• [Problem requirements]
Copy out the entries below precisely; nothing is to be omitted.

┌─ Data extracts

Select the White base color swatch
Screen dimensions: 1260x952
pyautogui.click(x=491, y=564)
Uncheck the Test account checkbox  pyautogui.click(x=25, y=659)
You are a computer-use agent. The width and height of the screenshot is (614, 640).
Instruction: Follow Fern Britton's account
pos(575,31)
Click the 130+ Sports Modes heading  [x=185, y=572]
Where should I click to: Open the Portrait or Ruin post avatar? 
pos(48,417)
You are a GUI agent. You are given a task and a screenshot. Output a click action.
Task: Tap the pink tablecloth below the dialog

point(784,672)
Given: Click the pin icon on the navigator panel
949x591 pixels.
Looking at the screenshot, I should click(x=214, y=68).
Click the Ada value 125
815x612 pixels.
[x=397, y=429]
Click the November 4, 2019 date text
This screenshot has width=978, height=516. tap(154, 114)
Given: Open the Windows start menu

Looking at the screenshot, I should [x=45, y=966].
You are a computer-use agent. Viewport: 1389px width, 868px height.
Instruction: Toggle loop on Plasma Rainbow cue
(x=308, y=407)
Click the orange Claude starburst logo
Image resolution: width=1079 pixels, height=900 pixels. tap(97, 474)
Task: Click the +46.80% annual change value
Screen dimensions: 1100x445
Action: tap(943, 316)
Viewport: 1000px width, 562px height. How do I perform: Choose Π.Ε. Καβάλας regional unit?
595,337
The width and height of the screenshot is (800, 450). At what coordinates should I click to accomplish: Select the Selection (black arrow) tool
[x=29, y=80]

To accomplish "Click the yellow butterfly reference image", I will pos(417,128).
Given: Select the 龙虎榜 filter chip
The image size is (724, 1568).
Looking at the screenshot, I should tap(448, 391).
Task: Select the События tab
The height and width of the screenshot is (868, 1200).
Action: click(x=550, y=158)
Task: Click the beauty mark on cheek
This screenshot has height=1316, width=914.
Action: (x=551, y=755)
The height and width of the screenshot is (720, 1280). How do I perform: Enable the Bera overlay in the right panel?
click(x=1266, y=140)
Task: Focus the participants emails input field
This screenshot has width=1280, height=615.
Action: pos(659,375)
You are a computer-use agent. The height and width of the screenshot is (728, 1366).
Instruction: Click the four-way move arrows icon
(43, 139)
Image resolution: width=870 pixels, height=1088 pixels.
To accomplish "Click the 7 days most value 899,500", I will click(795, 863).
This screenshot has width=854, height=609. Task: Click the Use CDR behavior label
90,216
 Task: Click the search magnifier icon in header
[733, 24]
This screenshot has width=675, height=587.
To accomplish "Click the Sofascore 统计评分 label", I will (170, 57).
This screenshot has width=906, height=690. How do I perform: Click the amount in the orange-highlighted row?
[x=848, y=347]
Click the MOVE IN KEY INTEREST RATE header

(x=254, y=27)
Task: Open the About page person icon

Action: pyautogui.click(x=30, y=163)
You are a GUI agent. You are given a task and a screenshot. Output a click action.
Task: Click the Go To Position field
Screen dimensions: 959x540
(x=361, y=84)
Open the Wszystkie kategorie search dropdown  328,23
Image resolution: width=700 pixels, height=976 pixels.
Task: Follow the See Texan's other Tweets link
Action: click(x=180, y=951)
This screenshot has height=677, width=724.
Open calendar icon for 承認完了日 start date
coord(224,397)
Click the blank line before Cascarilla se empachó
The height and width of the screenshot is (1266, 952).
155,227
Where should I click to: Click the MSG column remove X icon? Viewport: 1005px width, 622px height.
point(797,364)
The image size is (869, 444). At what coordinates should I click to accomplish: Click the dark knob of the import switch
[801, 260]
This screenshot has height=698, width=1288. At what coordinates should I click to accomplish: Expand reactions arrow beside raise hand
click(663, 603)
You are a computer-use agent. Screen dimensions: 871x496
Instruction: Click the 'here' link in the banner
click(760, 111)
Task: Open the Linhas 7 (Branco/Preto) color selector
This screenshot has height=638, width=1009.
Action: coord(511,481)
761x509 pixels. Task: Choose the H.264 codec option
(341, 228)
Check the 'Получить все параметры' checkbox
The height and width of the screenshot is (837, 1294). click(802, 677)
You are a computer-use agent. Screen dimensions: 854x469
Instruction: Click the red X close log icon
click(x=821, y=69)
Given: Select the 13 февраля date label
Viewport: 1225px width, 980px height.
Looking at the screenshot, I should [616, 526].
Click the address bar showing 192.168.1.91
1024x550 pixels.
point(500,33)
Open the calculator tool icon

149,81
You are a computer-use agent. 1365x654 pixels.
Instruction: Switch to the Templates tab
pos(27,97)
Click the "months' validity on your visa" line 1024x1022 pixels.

└─

• [Response to the task]
Select the White base color swatch
Screen dimensions: 1260x952
pyautogui.click(x=491, y=564)
Uncheck the Test account checkbox  pyautogui.click(x=25, y=659)
You are a computer-use agent. The width and height of the screenshot is (614, 640).
Instruction: Follow Fern Britton's account
pos(575,31)
Click the 130+ Sports Modes heading  [x=185, y=572]
Where should I click to: Open the Portrait or Ruin post avatar? 
pos(48,417)
You are a GUI agent. You are given a task and a screenshot. Output a click action.
Task: Tap the pink tablecloth below the dialog

point(784,672)
Given: Click the pin icon on the navigator panel
949x591 pixels.
Looking at the screenshot, I should click(x=214, y=68).
Click the Ada value 125
815x612 pixels.
[x=397, y=429]
Click the November 4, 2019 date text
This screenshot has width=978, height=516. tap(154, 114)
Given: Open the Windows start menu

Looking at the screenshot, I should [x=45, y=966].
You are a computer-use agent. Viewport: 1389px width, 868px height.
Instruction: Toggle loop on Plasma Rainbow cue
(x=308, y=407)
Click the orange Claude starburst logo
Image resolution: width=1079 pixels, height=900 pixels. tap(97, 474)
Task: Click the +46.80% annual change value
Screen dimensions: 1100x445
Action: tap(943, 316)
Viewport: 1000px width, 562px height. How do I perform: Choose Π.Ε. Καβάλας regional unit?
595,337
The width and height of the screenshot is (800, 450). At what coordinates should I click to accomplish: Select the Selection (black arrow) tool
[x=29, y=80]

To accomplish "Click the yellow butterfly reference image", I will pos(417,128).
Given: Select the 龙虎榜 filter chip
The image size is (724, 1568).
Looking at the screenshot, I should tap(448, 391).
Task: Select the События tab
The height and width of the screenshot is (868, 1200).
Action: click(x=550, y=158)
Task: Click the beauty mark on cheek
This screenshot has height=1316, width=914.
Action: (x=551, y=755)
The height and width of the screenshot is (720, 1280). How do I perform: Enable the Bera overlay in the right panel?
click(x=1266, y=140)
Task: Focus the participants emails input field
This screenshot has width=1280, height=615.
Action: pos(659,375)
You are a computer-use agent. The height and width of the screenshot is (728, 1366).
Instruction: Click the four-way move arrows icon
(43, 139)
Image resolution: width=870 pixels, height=1088 pixels.
To accomplish "Click the 7 days most value 899,500", I will click(795, 863).
This screenshot has width=854, height=609. Task: Click the Use CDR behavior label
90,216
 Task: Click the search magnifier icon in header
[733, 24]
This screenshot has width=675, height=587.
To accomplish "Click the Sofascore 统计评分 label", I will (170, 57).
This screenshot has width=906, height=690. How do I perform: Click the amount in the orange-highlighted row?
[x=848, y=347]
Click the MOVE IN KEY INTEREST RATE header

(x=254, y=27)
Task: Open the About page person icon

Action: pyautogui.click(x=30, y=163)
You are a GUI agent. You are given a task and a screenshot. Output a click action.
Task: Click the Go To Position field
Screen dimensions: 959x540
(x=361, y=84)
Open the Wszystkie kategorie search dropdown  328,23
Image resolution: width=700 pixels, height=976 pixels.
Task: Follow the See Texan's other Tweets link
Action: click(x=180, y=951)
This screenshot has height=677, width=724.
Open calendar icon for 承認完了日 start date
coord(224,397)
Click the blank line before Cascarilla se empachó
The height and width of the screenshot is (1266, 952).
155,227
Where should I click to: Click the MSG column remove X icon? Viewport: 1005px width, 622px height.
point(797,364)
The image size is (869, 444). At what coordinates should I click to accomplish: Click the dark knob of the import switch
[801, 260]
This screenshot has height=698, width=1288. At what coordinates should I click to accomplish: Expand reactions arrow beside raise hand
click(663, 603)
You are a computer-use agent. Screen dimensions: 871x496
Instruction: Click the 'here' link in the banner
click(760, 111)
Task: Open the Linhas 7 (Branco/Preto) color selector
This screenshot has height=638, width=1009.
Action: coord(511,481)
761x509 pixels. Task: Choose the H.264 codec option
(341, 228)
Check the 'Получить все параметры' checkbox
The height and width of the screenshot is (837, 1294). click(802, 677)
You are a computer-use agent. Screen dimensions: 854x469
Instruction: Click the red X close log icon
click(x=821, y=69)
Given: Select the 13 февраля date label
Viewport: 1225px width, 980px height.
Looking at the screenshot, I should [616, 526].
Click the address bar showing 192.168.1.91
1024x550 pixels.
point(500,33)
Open the calculator tool icon

149,81
You are a computer-use agent. 1365x654 pixels.
Instruction: Switch to the Templates tab
pos(27,97)
Click the "months' validity on your visa" line 1024x1022 pixels.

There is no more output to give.